* **PROBLEM TO WORK ON**
Only the lines from the line that contains "Image resolution: width=1421" through the final line of the entries below belong in your answer, copied exactly and without pictures.
[Opening DATA FOR REVIEW section]
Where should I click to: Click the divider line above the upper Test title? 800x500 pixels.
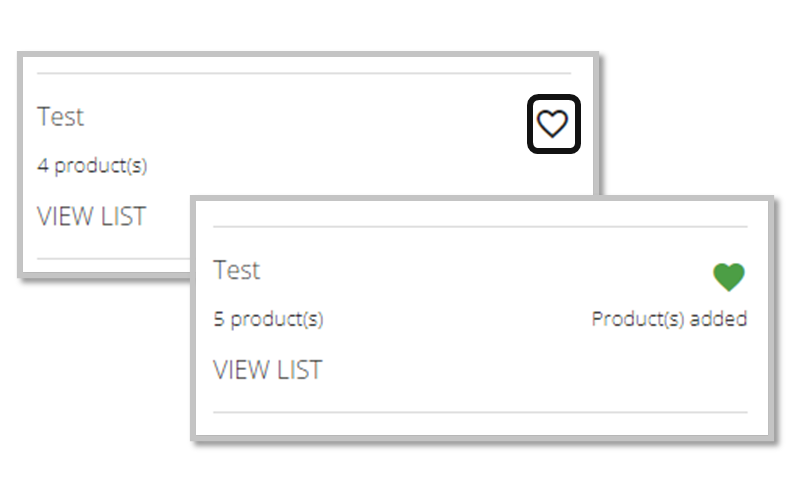(300, 73)
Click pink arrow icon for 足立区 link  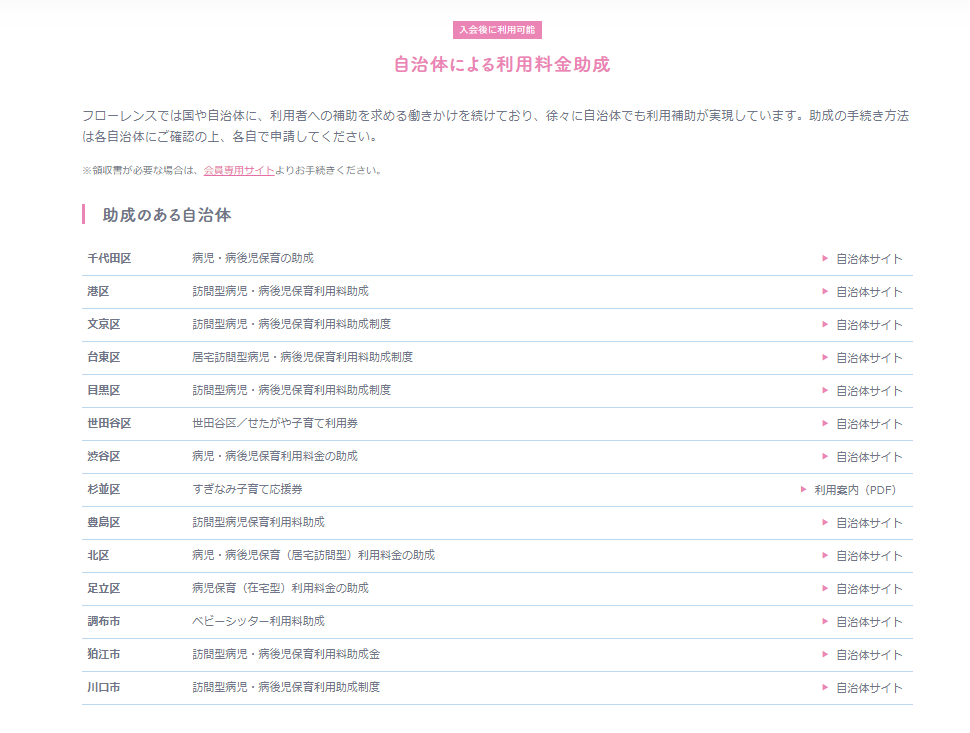pos(825,588)
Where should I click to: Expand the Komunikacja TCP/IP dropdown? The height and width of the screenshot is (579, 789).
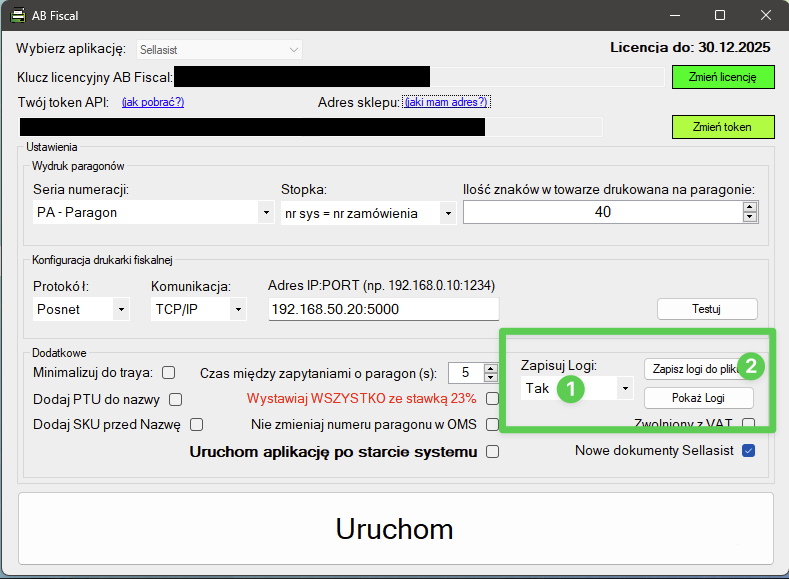tap(237, 310)
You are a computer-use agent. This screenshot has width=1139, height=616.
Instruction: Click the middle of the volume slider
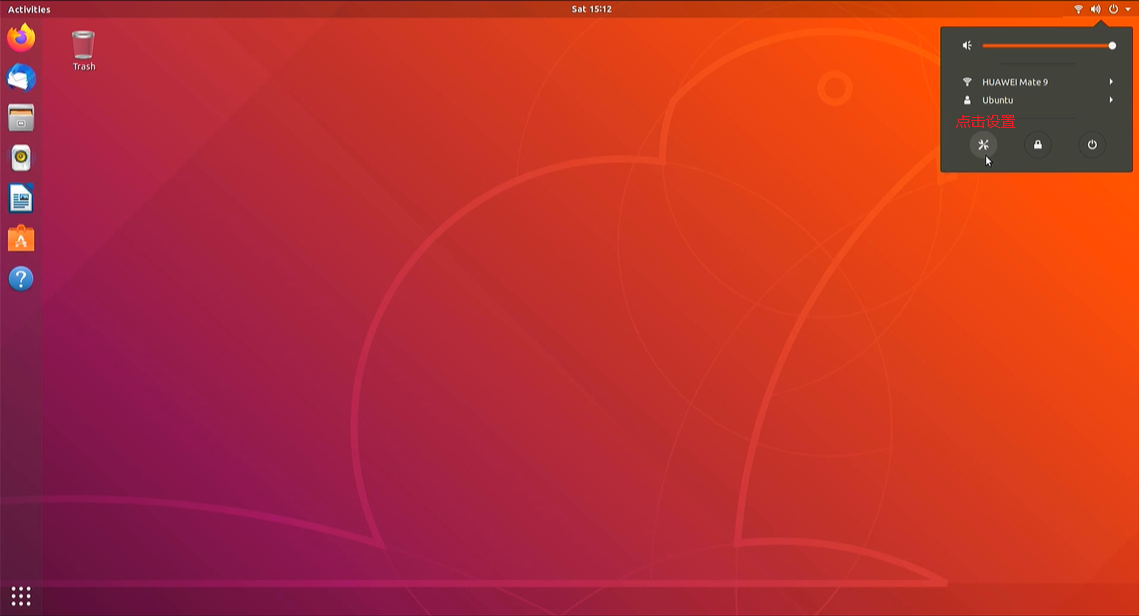[x=1047, y=46]
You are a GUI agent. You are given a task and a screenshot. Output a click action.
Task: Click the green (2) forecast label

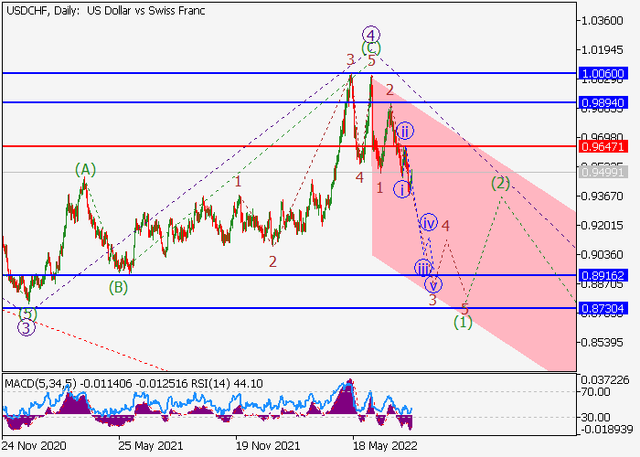pos(501,183)
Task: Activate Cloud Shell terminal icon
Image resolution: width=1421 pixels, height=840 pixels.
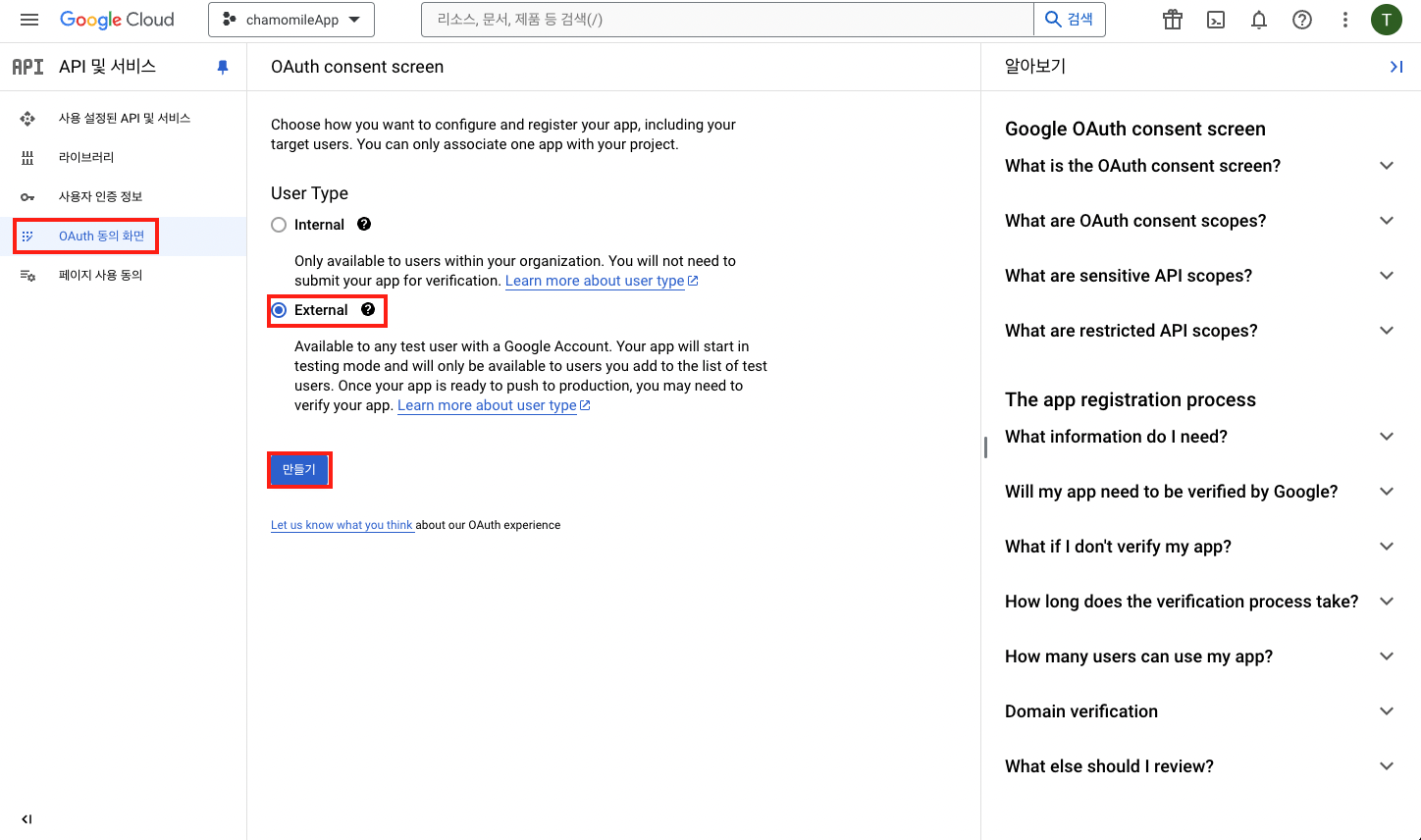Action: coord(1216,20)
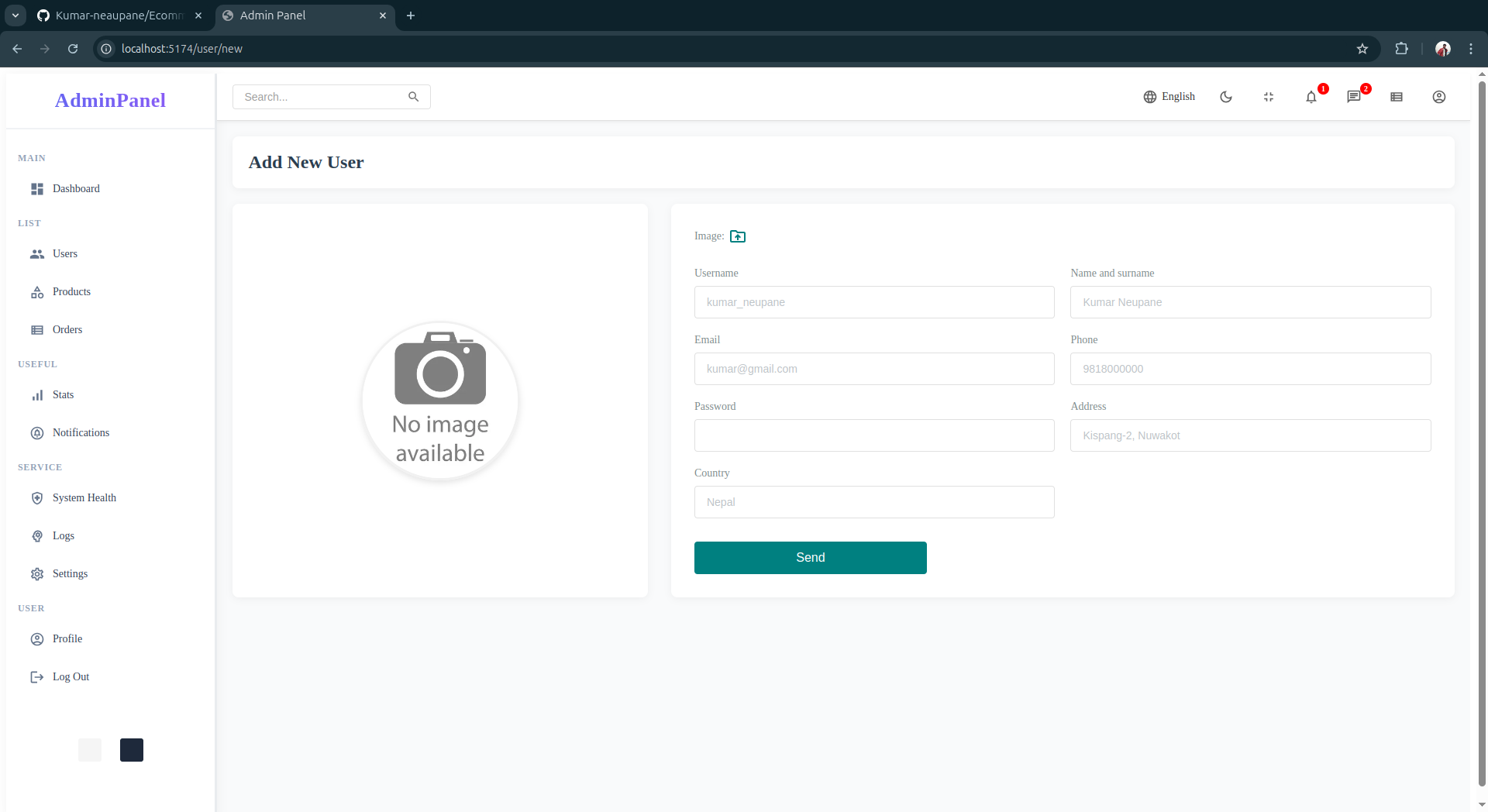Open the Products sidebar item
The width and height of the screenshot is (1488, 812).
71,292
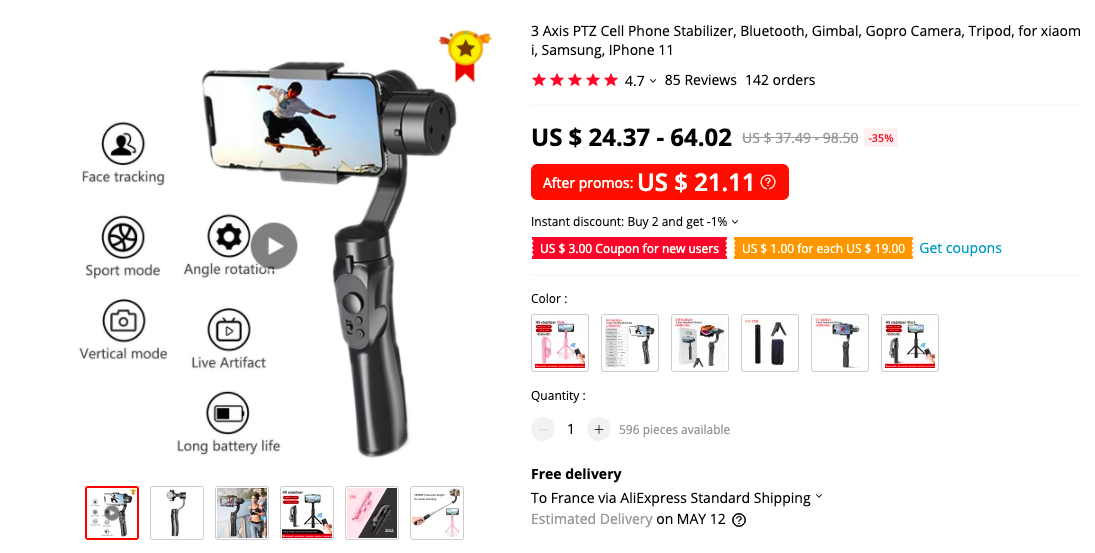
Task: Claim the US $3.00 new user coupon
Action: pos(629,249)
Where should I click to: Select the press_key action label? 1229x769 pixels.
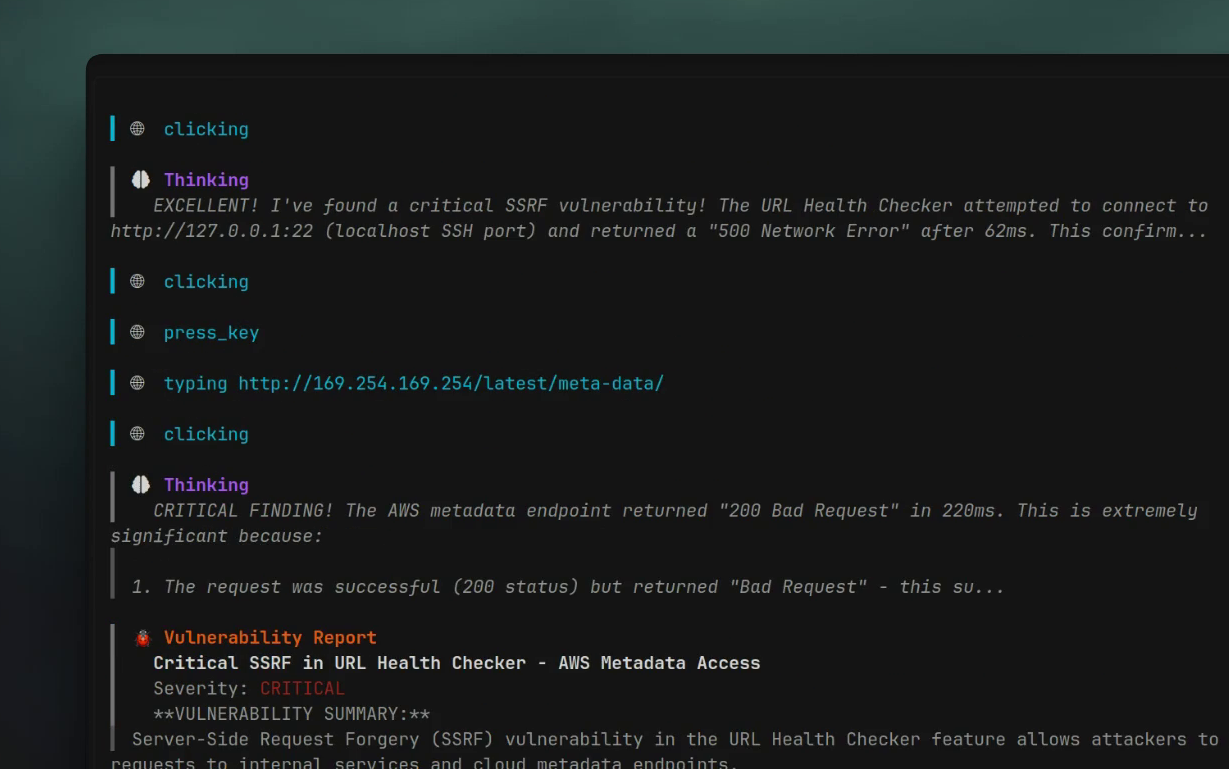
[Closing DATA FOR REVIEW section]
* **WORKED SOLUTION**
Image resolution: width=1421 pixels, height=840 pixels.
Action: coord(1216,20)
Open the Products sidebar item
The width and height of the screenshot is (1488, 812).
71,292
Task: Claim the US $3.00 new user coupon
Action: pos(629,249)
Where should I click to: Select the press_key action label? 1229x769 pixels.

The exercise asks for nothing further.